The total of 3,974 dismissed officials includes more than 1,000 people working with the justice ministry and over 1,000 staff employed by the army, said the decree, which included the name of every fired official.

Those fired from the air force included over 100 pilots, it added. Almost 500 academics working for state institutions were also dismissed.

The dismissals came after Turkey on April 26 detained more than 1,000 people and suspended over 9,100 police in a vast new crackdown against alleged supporters of the US-based preacher Fethullah Gulen blamed for the failed July 15 coup bid.

An already nine-month state of emergency in place since the coup bid has seen a total of 47,000 people arrested and prompted fears the crackdown is being used to go after all opponents of Erdogan.

Gulen denies being behind the coup but the authorities argue the purges are needed to wipe out his “virus” from society.

In a separate decree issued at the same time, Turkey also banned hugely popular television dating shows, a move that been mooted for months by the government.

“In radio and television broadcasting services, such programs in which people are introduced to find a friend.... cannot be permitted,” said the text of the decree.

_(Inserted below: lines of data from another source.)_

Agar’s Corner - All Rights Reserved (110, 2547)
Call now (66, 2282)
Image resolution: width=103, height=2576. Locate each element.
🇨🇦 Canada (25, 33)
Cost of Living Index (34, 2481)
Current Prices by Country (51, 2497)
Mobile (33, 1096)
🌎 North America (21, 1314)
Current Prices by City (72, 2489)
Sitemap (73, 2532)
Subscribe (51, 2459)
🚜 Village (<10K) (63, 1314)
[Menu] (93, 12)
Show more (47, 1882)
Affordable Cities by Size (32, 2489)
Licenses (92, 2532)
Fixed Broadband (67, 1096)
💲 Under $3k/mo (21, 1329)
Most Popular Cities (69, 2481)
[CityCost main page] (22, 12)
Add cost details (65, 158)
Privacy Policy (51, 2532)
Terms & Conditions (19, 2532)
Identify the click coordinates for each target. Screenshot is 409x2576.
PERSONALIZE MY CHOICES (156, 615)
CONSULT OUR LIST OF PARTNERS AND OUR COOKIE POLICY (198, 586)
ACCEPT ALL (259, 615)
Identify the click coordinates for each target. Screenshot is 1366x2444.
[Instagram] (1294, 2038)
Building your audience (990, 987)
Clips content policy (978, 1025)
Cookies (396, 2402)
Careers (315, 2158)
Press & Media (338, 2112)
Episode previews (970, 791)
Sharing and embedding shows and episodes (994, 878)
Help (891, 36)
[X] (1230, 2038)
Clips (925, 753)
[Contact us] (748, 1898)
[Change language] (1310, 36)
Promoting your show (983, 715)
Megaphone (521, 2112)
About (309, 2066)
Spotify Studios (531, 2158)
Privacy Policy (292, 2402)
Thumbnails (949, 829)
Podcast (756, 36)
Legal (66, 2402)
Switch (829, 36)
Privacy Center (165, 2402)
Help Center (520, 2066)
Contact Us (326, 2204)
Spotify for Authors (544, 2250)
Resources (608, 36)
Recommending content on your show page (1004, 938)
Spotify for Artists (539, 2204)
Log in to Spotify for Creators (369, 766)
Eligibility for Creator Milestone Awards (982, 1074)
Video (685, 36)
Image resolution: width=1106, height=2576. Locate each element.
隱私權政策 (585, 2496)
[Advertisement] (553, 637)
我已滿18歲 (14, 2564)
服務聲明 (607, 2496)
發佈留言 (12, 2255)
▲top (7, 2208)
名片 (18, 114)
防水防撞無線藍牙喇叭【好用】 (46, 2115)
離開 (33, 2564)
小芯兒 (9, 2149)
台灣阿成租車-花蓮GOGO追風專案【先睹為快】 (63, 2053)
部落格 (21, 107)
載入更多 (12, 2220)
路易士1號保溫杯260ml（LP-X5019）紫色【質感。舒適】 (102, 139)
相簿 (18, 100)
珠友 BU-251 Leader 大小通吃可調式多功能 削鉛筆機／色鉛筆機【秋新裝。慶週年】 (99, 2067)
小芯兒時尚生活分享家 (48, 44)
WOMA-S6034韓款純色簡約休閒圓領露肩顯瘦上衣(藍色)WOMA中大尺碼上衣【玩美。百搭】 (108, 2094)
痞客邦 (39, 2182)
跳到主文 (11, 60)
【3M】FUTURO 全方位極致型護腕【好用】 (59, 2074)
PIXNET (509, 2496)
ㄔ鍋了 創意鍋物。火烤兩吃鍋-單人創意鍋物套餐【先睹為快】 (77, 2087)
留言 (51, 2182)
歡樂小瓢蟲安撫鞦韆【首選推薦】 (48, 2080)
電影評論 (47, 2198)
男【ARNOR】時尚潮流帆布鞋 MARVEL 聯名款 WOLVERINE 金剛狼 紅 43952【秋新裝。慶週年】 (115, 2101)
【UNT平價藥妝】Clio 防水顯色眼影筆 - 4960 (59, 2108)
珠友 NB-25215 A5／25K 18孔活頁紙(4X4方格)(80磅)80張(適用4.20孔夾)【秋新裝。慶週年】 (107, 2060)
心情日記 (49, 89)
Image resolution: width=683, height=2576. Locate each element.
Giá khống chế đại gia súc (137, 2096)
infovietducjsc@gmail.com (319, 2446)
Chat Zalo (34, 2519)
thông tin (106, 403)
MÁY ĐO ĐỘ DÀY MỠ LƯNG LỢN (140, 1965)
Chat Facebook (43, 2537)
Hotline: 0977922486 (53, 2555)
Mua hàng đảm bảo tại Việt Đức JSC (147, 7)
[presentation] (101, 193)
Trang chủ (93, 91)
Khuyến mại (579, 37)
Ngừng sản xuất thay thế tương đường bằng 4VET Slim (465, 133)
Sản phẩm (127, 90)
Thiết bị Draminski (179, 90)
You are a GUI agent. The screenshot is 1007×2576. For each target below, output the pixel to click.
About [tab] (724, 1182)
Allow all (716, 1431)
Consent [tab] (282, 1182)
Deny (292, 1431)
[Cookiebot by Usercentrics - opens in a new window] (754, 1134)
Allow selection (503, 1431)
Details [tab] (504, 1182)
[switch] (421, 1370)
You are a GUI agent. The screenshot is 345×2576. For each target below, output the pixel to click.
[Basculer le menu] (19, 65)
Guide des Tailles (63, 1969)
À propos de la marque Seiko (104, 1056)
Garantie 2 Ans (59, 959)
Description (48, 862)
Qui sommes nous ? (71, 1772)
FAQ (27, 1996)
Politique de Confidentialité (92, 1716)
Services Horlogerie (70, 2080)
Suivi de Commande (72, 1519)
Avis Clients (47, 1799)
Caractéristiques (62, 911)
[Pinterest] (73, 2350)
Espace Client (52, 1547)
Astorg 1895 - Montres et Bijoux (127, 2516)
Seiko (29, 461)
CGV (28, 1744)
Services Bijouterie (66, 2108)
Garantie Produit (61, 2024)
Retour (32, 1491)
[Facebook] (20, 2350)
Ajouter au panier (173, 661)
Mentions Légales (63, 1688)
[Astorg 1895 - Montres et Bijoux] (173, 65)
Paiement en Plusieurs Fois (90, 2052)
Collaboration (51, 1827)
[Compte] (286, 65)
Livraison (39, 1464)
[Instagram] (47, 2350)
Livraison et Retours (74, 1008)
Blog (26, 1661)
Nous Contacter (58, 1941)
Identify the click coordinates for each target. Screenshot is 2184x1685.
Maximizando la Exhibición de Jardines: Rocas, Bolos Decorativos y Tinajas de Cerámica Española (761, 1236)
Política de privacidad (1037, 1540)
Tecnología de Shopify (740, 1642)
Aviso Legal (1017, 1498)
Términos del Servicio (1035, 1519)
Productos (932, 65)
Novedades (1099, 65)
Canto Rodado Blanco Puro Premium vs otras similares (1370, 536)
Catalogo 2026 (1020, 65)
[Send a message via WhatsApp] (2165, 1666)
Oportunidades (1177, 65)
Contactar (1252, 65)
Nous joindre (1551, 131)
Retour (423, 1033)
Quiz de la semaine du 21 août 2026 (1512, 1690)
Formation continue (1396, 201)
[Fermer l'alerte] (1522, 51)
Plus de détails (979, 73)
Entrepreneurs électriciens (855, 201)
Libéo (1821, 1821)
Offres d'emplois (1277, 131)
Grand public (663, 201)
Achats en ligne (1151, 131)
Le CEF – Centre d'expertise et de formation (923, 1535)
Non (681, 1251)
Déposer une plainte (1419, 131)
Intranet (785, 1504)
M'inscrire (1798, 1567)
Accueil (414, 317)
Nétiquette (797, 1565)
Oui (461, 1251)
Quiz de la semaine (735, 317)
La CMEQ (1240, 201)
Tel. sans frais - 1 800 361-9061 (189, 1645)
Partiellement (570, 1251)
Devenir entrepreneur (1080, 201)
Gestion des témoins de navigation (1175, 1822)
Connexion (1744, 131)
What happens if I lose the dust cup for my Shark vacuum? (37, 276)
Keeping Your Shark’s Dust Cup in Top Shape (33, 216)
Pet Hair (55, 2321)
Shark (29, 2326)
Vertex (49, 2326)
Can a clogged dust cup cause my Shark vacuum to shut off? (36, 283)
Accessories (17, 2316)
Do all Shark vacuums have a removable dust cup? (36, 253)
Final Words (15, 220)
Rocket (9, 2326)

Deputy Prime Minister Numan Kurtulmus said in March that the ban was in the pipeline, arguing the shows do not fit in with Turkish traditions and customs.

“There are some strange programs that would scrap the institution of family, take away its nobility and sanctity,” Kurtulmus said at the time.

“God willing, in the near future, we will most likely remedy this with an emergency decree, “he said.

Opponents of the ruling Justice and Development Party (AKP) government frequently voice fears that Turkey is sliding toward conservative Islam.

But AKP supporters have said that dating shows receive thousands of complaints every year and the ban is in the public interest.